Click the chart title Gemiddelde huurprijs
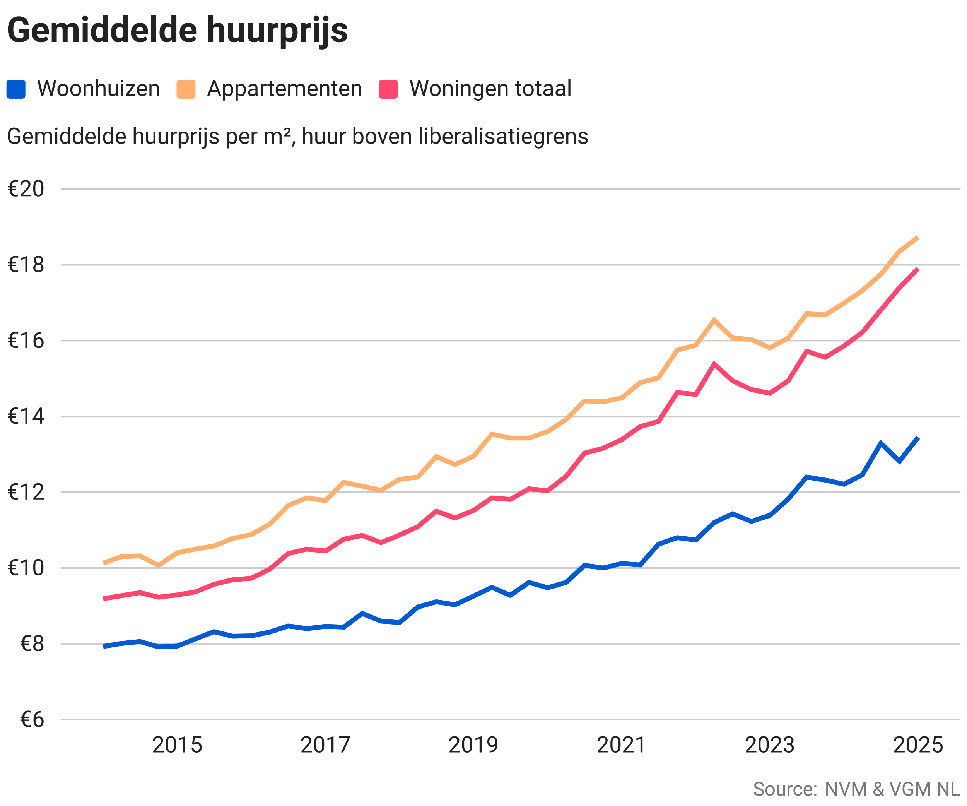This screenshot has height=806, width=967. [177, 31]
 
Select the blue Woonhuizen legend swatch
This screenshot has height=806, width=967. [15, 89]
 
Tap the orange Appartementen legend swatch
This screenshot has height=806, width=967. [186, 89]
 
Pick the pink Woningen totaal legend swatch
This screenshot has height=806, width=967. [388, 89]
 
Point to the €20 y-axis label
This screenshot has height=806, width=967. [26, 189]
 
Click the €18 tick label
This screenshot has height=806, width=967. [26, 265]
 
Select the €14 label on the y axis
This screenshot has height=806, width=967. [26, 416]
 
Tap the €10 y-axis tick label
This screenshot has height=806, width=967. [26, 568]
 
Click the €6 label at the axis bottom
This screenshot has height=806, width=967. [32, 719]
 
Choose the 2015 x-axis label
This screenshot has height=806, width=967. [177, 745]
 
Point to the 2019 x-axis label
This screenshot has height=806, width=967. [473, 745]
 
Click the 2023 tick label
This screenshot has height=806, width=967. [770, 745]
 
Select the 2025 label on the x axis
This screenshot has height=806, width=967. [918, 745]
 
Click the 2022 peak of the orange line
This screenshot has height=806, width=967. [714, 320]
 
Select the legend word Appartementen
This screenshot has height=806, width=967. [285, 89]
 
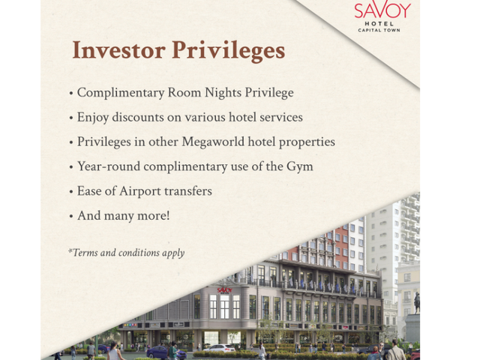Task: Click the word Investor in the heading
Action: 118,50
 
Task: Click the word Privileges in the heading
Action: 228,51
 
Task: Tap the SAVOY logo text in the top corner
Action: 382,9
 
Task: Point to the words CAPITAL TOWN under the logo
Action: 379,30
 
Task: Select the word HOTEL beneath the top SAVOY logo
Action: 380,23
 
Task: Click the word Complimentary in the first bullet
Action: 121,93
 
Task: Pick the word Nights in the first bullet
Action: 224,93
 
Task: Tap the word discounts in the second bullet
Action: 138,117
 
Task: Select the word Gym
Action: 300,166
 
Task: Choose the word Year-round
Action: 109,166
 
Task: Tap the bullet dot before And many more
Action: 71,217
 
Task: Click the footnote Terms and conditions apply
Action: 127,253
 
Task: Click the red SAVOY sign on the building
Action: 225,290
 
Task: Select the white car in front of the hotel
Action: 219,348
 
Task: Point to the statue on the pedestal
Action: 417,303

**Exercise goal**
Change "word" to "term" in the items from the line containing "Task: Tap the word" through the last of the items, inclusive. Reproduce only those lines and keep everything else the same.

**Answer to the task**
Task: Tap the term discounts in the second bullet
Action: 138,117
 
Task: Select the term Gym
Action: 300,166
 
Task: Choose the term Year-round
Action: 109,166
 
Task: Tap the bullet dot before And many more
Action: 71,217
 
Task: Click the footnote Terms and conditions apply
Action: 127,253
 
Task: Click the red SAVOY sign on the building
Action: 225,290
 
Task: Select the white car in front of the hotel
Action: 219,348
 
Task: Point to the statue on the pedestal
Action: 417,303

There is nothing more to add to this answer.